§ Task list
- 1) In the article on the Grosse Pointe Park march, copy word for word the passage that begins at "Services for Floyd" and stops after "law enforcement overhaul.".
- 2) Shorten the paragraph of the Grosse Pointe Park march article that opens with "The event, titled," keeping its main facts.

§ Text block

# # # # #

Grosse Pointe Park — As an African-American mother in Detroit, Portia Moore cringes hearing reports of black people across the country dying during encounters with police.

But following weeks of protest nationwide following the slaying of George Floyd, a black man in Minneapolis, as well as global calls to end discriminatory law enforcement practices, she sees some hope.

It only grew as Moore joined more than 100 demonstrators who marched Friday at the Grosse Pointe Park-Detroit border to highlight broader issues related to treatment of minorities in the area.

“There are really going to be some changes,” Moore said while holding a “Black Lives Matter” sign. “It’s really going to be something different.”

The event, titled “Marching the Red Line” and touted as a way to “confront this community’s racist past and present,” aimed to join others throughout the United States seeking action as well as sweeping societal transformation, coordinators said.

“We can make a difference,” Cynthia Douglas, president of the Grosse Pointes-Harper Woods NAACP, told the crowd. “… We have to have these conversations in order to move forward. We have to have these conversations in order to make the change within the justice system. … We are tired of dying.”

The march coincided with ongoing demonstrations in the region and across the countrty spurred by Floyd’s death on May 25.

In a widely viewed video of the incident, an officer pressed a knee into the 46-year-old’s neck while other police stood by. That officer, Derek Chauvin, who is white, has been charged with murder, and three others also face charges.

Services for Floyd were held this week in Texas, where he spent much of his life. And on Wednesday, his brother challenged Congress to “stop the pain” as lawmakers consider a sweeping law enforcement overhaul.

Americans “have an opportunity right now to make a sincere change” in policing and other policies by speaking up, said Greg Bowens, who helped found the Grosse Pointe/Harper Woods NAACP. 

“Police brutality against black people is police brutality against everybody,” he said to applause. “So we’ve got to wake up and take a stand in our community.”

Participants who congregated on the Detroit side at the intersection of Alter and Kercheval, near the border with Grosse Pointe Park, also highlighted discrimination that affected others in the community, including in education and housing.

# # # # #

§ Data entries
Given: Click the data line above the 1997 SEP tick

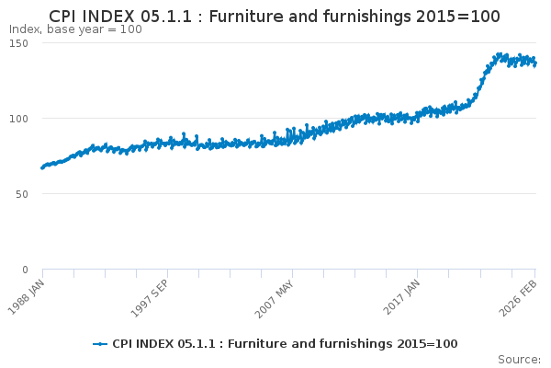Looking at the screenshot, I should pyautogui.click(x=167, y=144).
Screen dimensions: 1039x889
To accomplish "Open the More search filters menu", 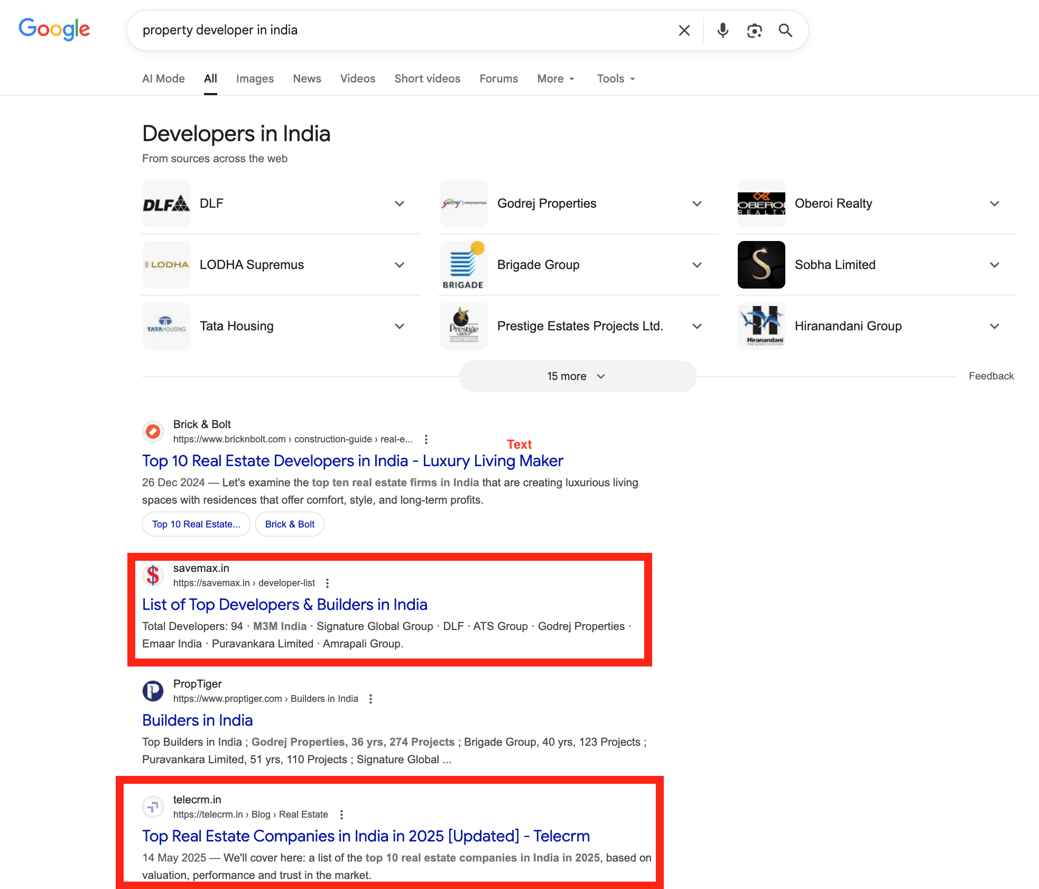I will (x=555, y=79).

# # # # #

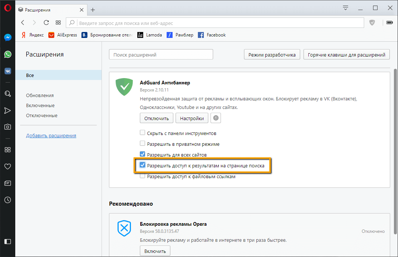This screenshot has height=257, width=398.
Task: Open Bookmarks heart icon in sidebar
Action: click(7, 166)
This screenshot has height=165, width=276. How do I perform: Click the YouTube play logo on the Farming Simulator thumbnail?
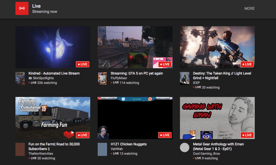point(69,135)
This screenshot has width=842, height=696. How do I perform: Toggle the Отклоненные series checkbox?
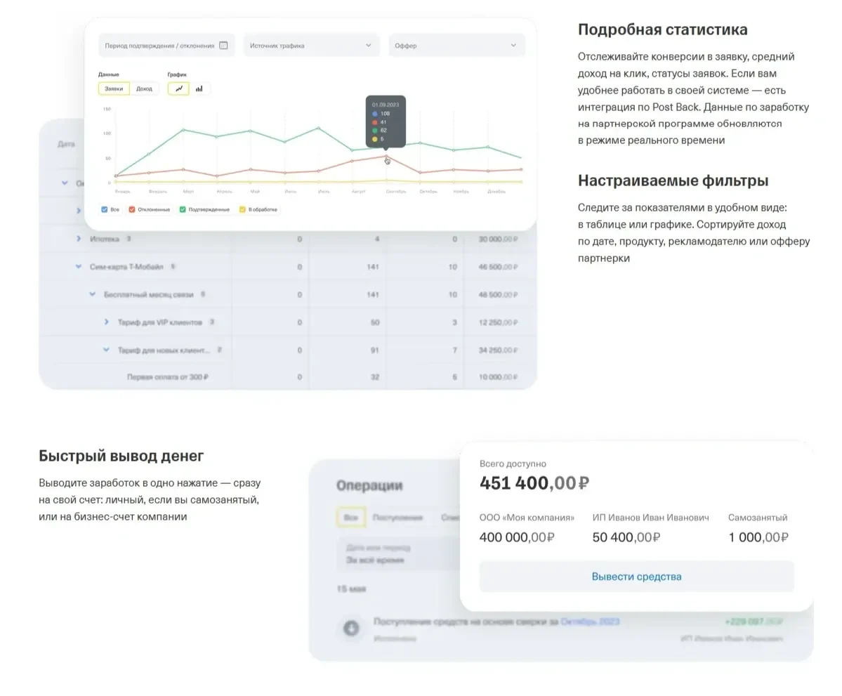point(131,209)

# # # # #

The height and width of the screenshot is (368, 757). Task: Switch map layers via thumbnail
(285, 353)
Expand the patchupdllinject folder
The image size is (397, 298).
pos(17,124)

# # # # #

§ Responses to the tasks
- 1)
Services for Floyd were held this week in Texas, where he spent much of his life. And on Wednesday, his brother challenged Congress to “stop the pain” as lawmakers consider a sweeping law enforcement overhaul.

- 2) Coordinators said "Marching the Red Line," billed as a way to "confront this community's racist past and present," was meant to join other U.S. efforts seeking action and sweeping societal change.